• _Activity_
Once you reach the line with "This screenshot has height=732, width=1032.", copy it and every line after it exactly, up to the end of the data. Omit the pictures.

• _Exercise materials_

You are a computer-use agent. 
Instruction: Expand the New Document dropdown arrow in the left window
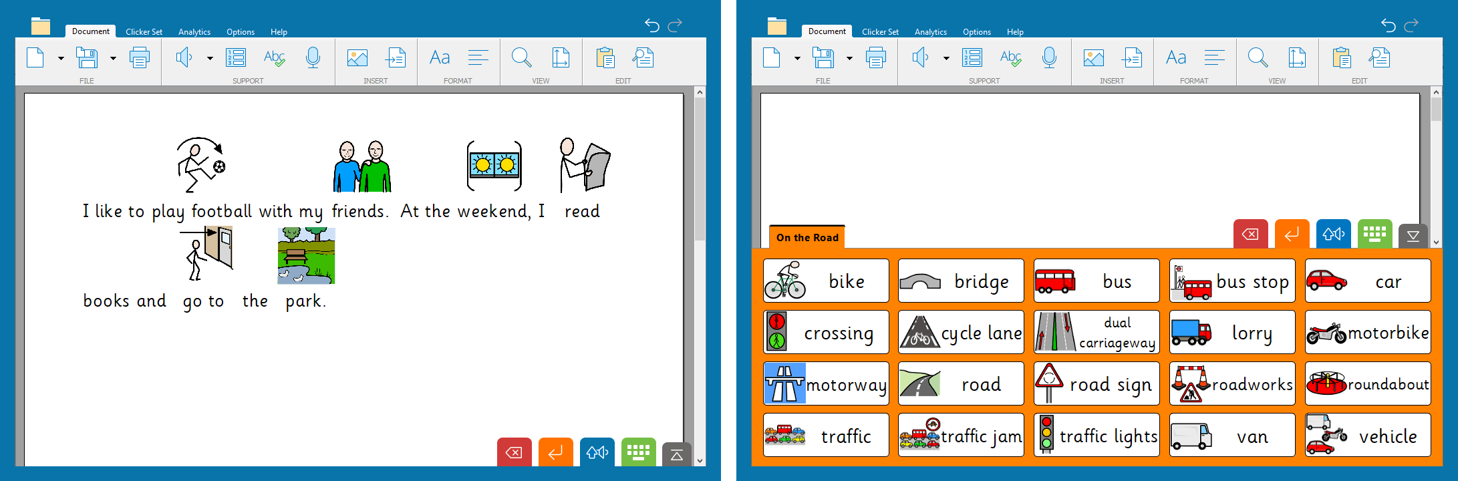click(x=61, y=59)
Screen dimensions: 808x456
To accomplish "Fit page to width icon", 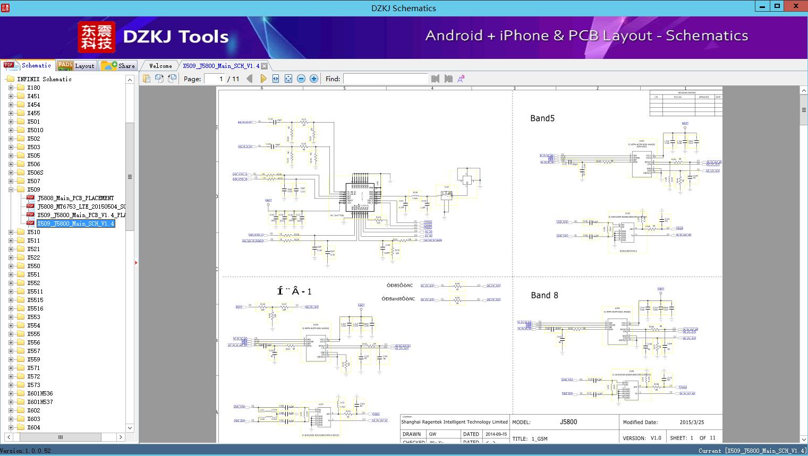I will [276, 79].

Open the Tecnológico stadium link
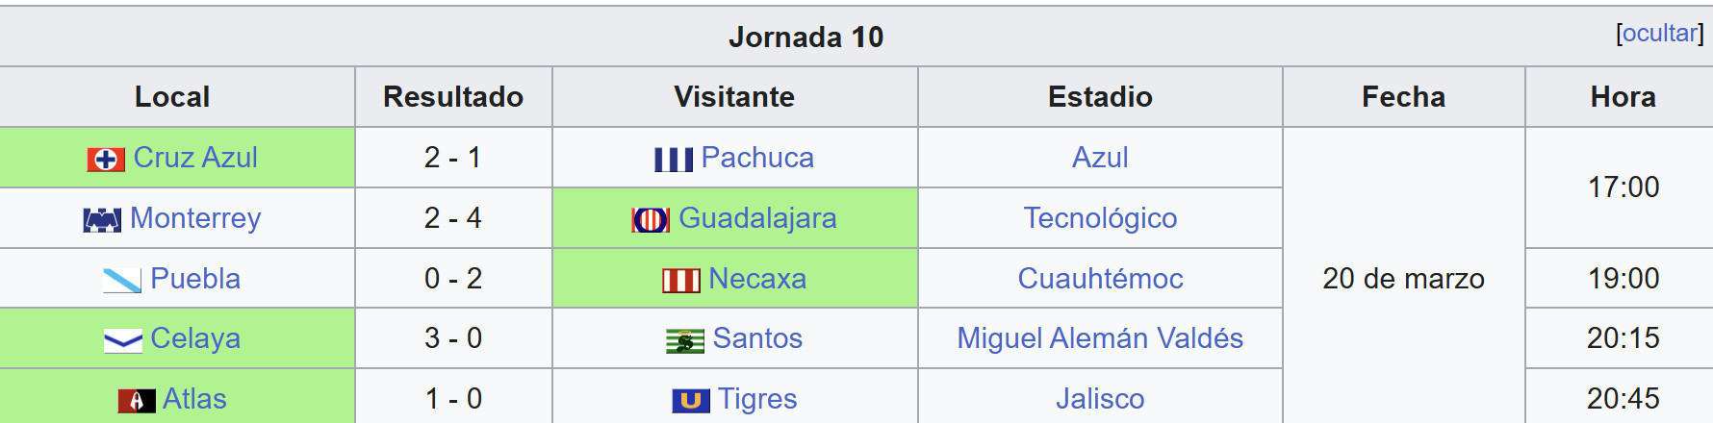tap(1100, 218)
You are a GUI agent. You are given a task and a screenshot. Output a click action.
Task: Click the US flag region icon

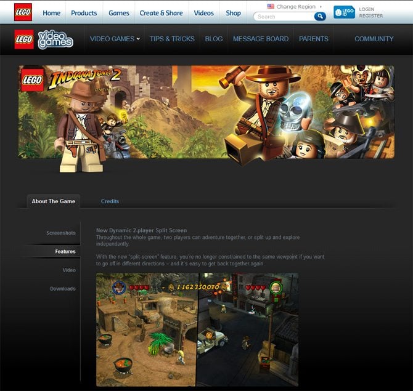click(271, 6)
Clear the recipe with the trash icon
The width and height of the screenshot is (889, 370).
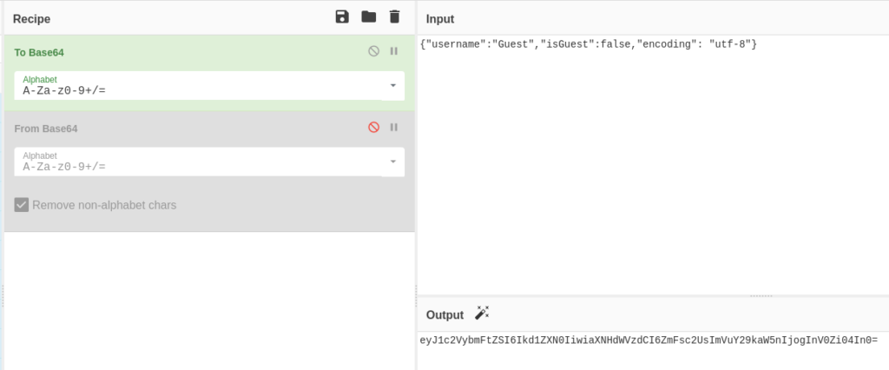tap(394, 17)

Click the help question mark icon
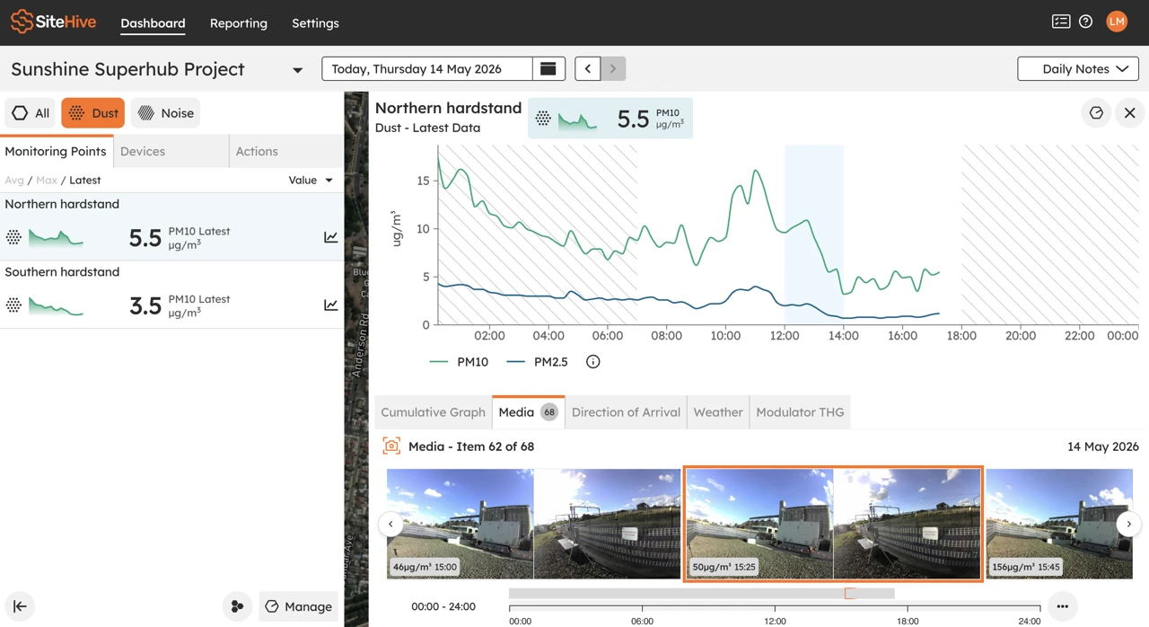click(1086, 22)
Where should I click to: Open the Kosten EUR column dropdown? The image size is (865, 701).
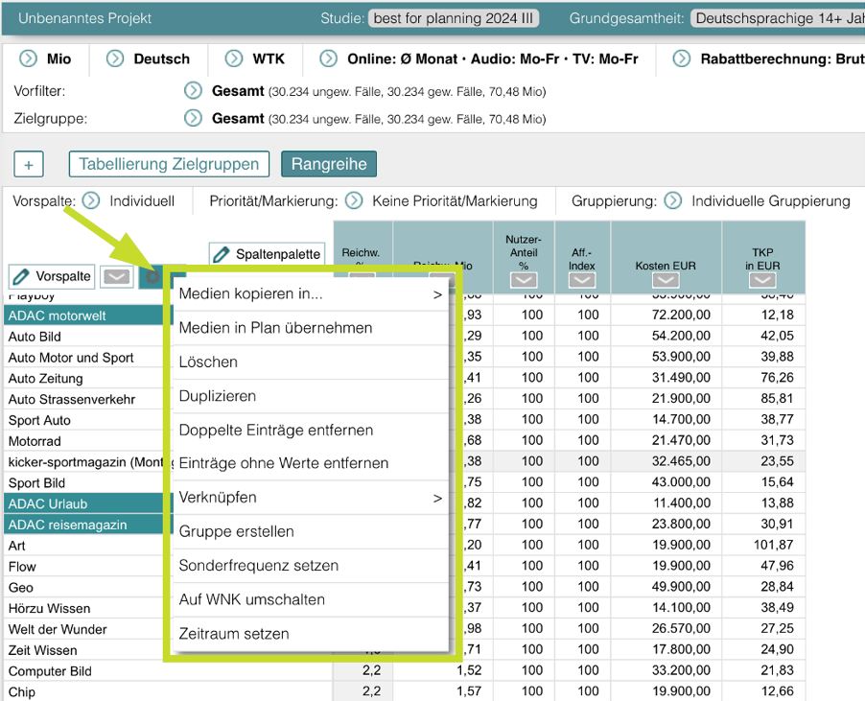pyautogui.click(x=665, y=280)
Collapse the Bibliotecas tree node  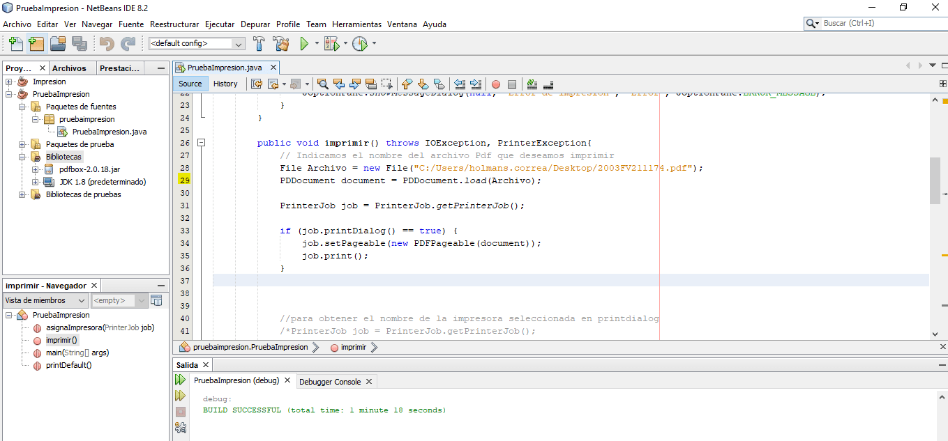tap(22, 156)
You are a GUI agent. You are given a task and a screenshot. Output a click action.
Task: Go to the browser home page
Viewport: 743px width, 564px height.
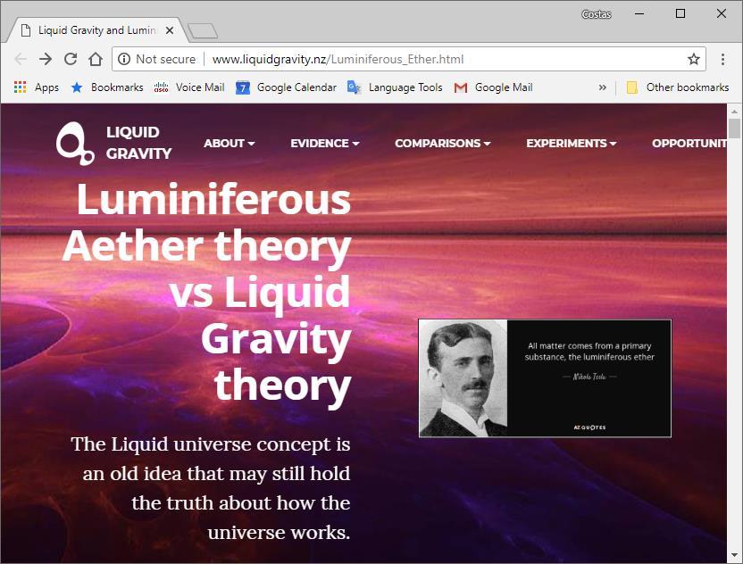96,59
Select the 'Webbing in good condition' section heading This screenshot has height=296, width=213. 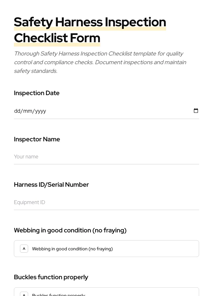[x=70, y=230]
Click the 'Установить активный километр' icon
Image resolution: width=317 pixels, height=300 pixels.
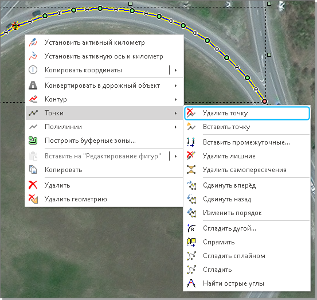(33, 42)
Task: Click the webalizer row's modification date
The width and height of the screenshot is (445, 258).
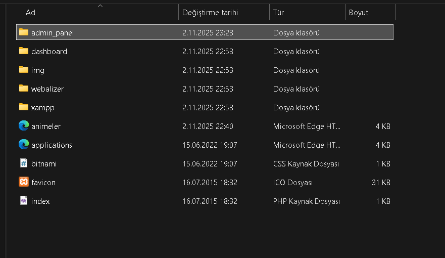Action: [208, 89]
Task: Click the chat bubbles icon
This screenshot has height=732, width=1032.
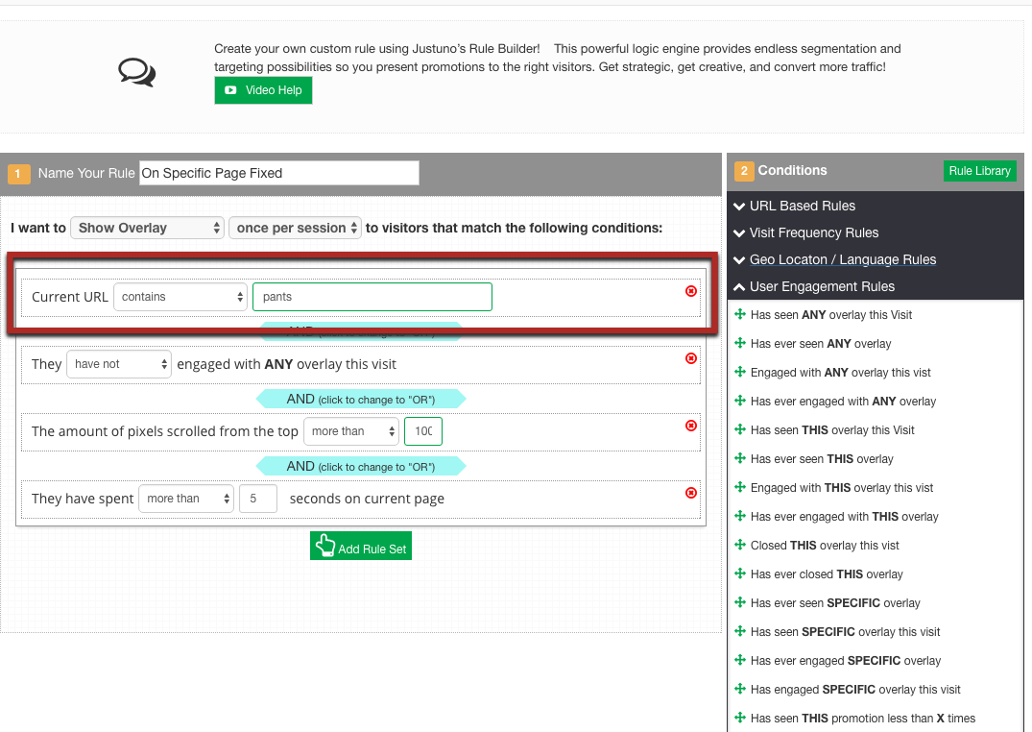Action: click(136, 72)
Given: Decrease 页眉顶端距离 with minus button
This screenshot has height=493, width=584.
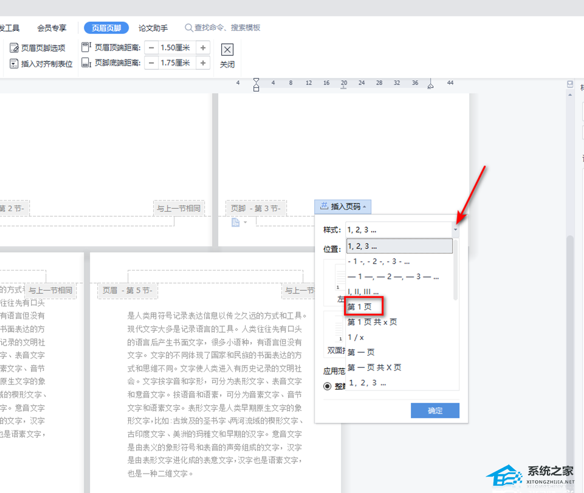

• _Response_
This screenshot has height=732, width=1032.
Action: click(136, 72)
Given: Decrease 页眉顶端距离 with minus button
This screenshot has height=493, width=584.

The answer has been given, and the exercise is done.